Контент-анализ моделей успеха и средств его достижения, произведенный Б. Н. Мироновым по материалам лубочной литературы (т. е. на основе читательских пристрастий крестьянства в целом по России) начала XX в., показал, что жизненное благополучие теперь мало зависело от судьбы и Божественного провидения, а обреталось в результате приложения личных усилий. Достижение успеха обеспечивали образование и чтение (15 % случаев), труд, смелость, ум, хитрость (35), страдание, терпение и честность(более 12), судьба (менее 9 %)16.

Словом, если в 60—70-е гг. XIX в. родовое сознание еще не ощущало серьезных вызовов извне, не был затронут необратимыми изменениями процесс воспроизводства традиционных представлений, на что отчасти указывают относительная статичность мыслительных конструкций и минимальная рефлексия общинного мироустройства, то в дальнейшем, особенно в 1890-е гг., ситуация начинает меняться.
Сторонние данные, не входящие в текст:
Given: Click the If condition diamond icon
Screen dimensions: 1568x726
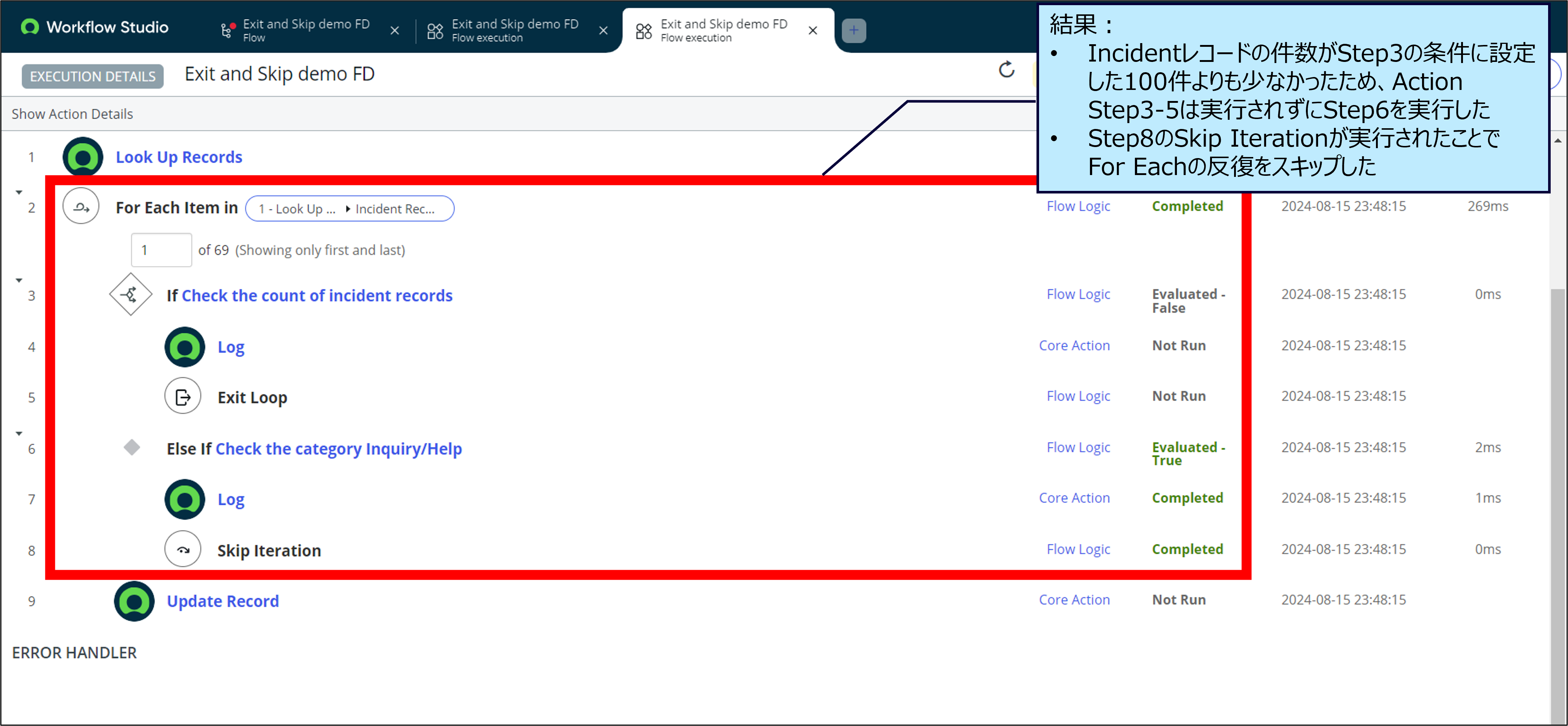Looking at the screenshot, I should pos(130,295).
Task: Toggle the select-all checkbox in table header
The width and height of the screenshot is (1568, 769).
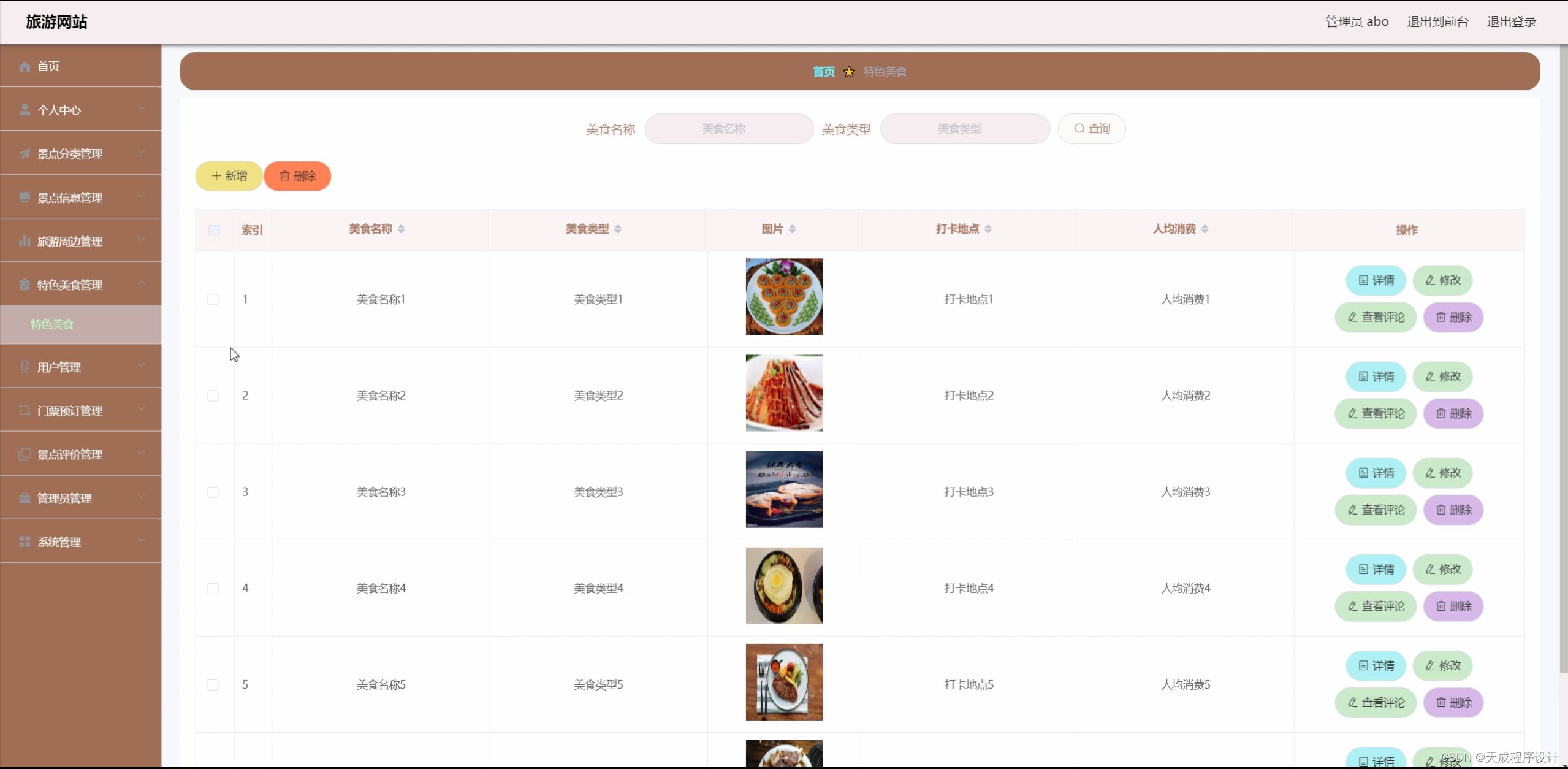Action: tap(214, 231)
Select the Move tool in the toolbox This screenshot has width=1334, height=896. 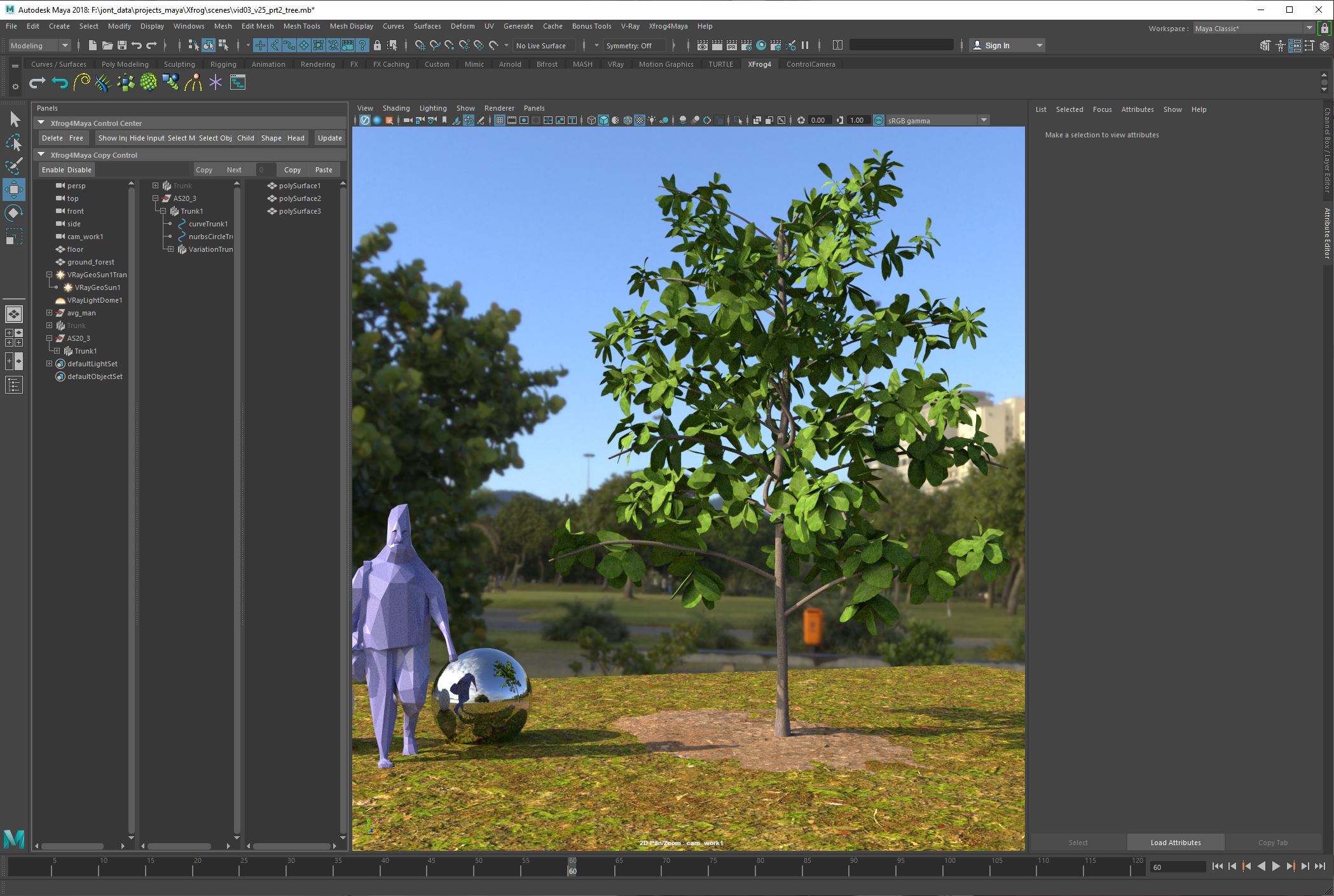pyautogui.click(x=13, y=189)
По мере возрастания угроз витальности крестьянского бытия и в связи с расширением горизонтов информационного поля российской деревни потребность в получении образования становится ярко выраженной. Корреспонденты текущей статистики в Саратовской губернии отмечали появление существенных различий между грамотными и неграмотными крестьянами в вопросах ведения хозяйства, в мирской жизни и т. д. Из 372 сообщений, поступивших в адрес губернской земской управы, в 173 содержались указания на положительное влияние распространения грамотности на быт и нравственность сельского населе ния: «грамотные крестьяне живут легче»; «из неграмотных гораздо больше сквернословцев и охальников»; «в мирских делах грамотным отдается преимущество» и т. д.17

Самыми значительными по степени своего воздействия факторами, повлиявшими на процесс формирования определенного социального интереса, стали Русско-японская война и ситуационные условия, вызвавшие к жизни так называемое приговорное движение. Кампания подачи документов петиционного характера в адрес I и II Государственных дум, Всероссийского крестьянского союза и других инстанций создает прецедент оформления, письменной фиксации одного из важнейших требований крестьянской программы в период революции 1905—1907 гг. — введения всеобщего бесплатного обучения.
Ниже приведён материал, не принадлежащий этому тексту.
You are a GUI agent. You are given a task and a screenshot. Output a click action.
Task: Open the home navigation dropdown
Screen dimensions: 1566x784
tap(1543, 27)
По подсчетам Е. И. Кирюхиной, проанализировавшей значительную часть приговоров, направленных в адрес Всероссийского крестьянского союза, частота высказываний данного показателя полностью совпадает только с требованием уничтожения частной собственности на землю и передачи всех земель крестьянству (146 из 182)18. Включение аналогичных высказываний в петиционные документы говорит о существовании непосредственной зависимости между возникновением нового для патриархального крестьянства способа реализации своих нужд и чаяний и получением образования. В рамках приговорного движения происходило не просто «развитие сознания своего положения» крестьянством, но и серьезная трансформация прежних социальных представлений. Косвенным свидетельством этого служит крайне возросшая потребность деревни в получении информации, ведь думская деятельность была призвана полностью соответствовать интересам крестьянского сословия. Как отмечали корреспонденты саратовского статистического комитета, «газеты читаются с большим интересом, истирают их до невозможности и стро- го следят за ходом действий в Государственной Думе» (с. Камаевка Петровского уезда Саратовской губ.); «нужда в газетах невообразимая, крестьяне, несмотря на полевые работы, аккуратно следят за приходом земской почты»19.

Стремление обрести доступ к информации, желание соответствовать новым формам социальной активности, рожденным, в частности, под непосредственным воздействием деятельности партийных организаций,актуализировали в сознании крестьян требование введения всеобщего бесплатного образования.